Regardless of the original reason for admission, common causes of readmission include infection, gastrointestinal conditions, metabolic derangements, mental illness, trauma, heart failure, COPD, and pneumonia. And, despite what would seem intuitive, the severity of the initial illness did not help predict which patients would require readmission.
Sleep deprivation is a major contributor to postdischarge morbidity. Polysomnographic studies have demonstrated a reduction in REM sleep and an increase in non-REM sleep in hospitalized patients. Sleep deprivation is known to adversely impact immune function, cardiac risk, and even the coagulation cascade, in addition to the more obvious things such as mental function, ability to ambulate safely, and emotional well-being.

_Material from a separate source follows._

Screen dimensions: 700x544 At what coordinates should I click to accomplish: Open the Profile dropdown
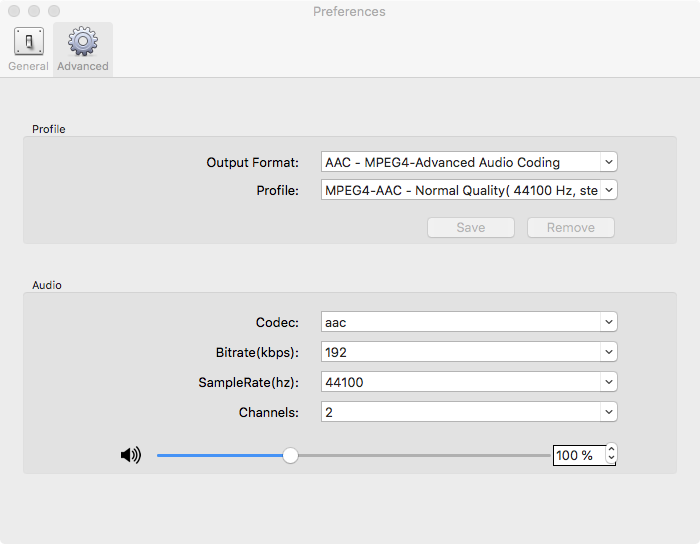point(469,190)
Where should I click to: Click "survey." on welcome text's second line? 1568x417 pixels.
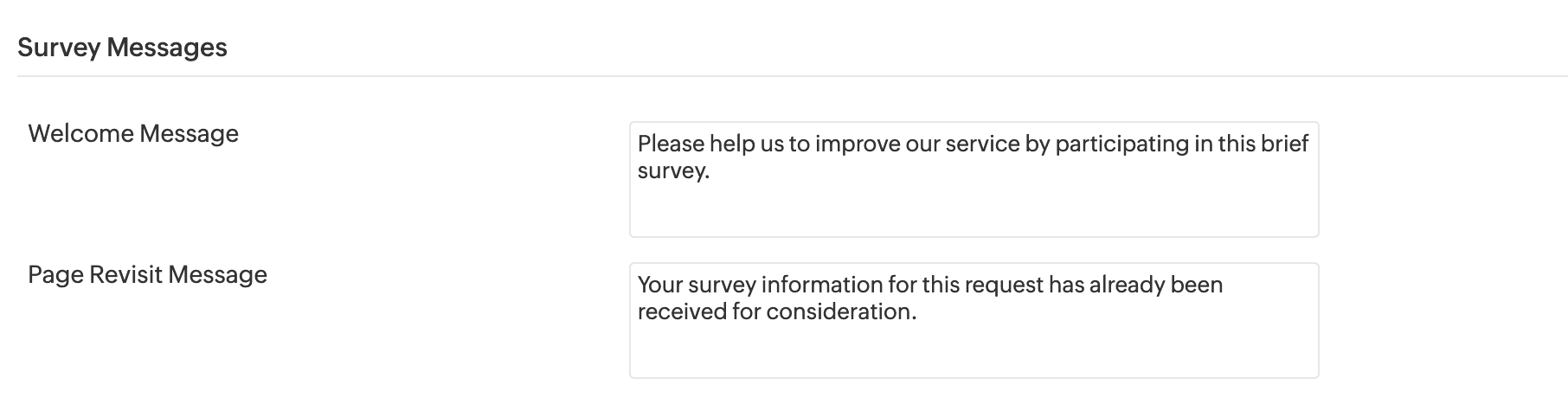point(673,171)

Inadequate nutrition is another culprit. Between being NPO for procedures, which are commonly rescheduled, feeling too sick (or too groggy) to eat, and the increased catabolic demands of many acute illnesses, the pendulum often swings far away from a homeostasis into a potentially dangerous zone, despite how the patient may look at first glance. Some potential consequences of poor nutrition include impaired wound healing, increased infection risk, and decreased cardiac and respiratory function.
Other factors, such as uncontrolled pain, a host of new medications – with myriad side effects – and deconditioning from lying in bed for prolonged periods also play key roles in setting patients up for a potentially debilitating vulnerability that often results in yet another acute illness requiring hospitalization not long after their initial discharge.
We ought to start thinking about discharge planning when we first admit patients. Based on this article, we need to include innovative ways to decrease the posthospital syndrome. There are some simple things we can do: Optimize pain control, get them out of bed as soon as possible, and create an environment to facilitate peaceful sleep. For example, we can easily minimize interruptions during early morning hours for vital sign checks and blood draws in stable patients. (Do we really need routine follow-up lab to be drawn at 6 a.m. in every patient?)
We should all think about our workflow and what we can do differently to minimize the physiologic vulnerability of our patients at discharge so they can be safely discharged (and stay discharged).
Dr. Hester is a hospitalist with Baltimore-Washington Medical Center, Glen Burnie, Md., who has a passion for empowering patients to partner in their health care.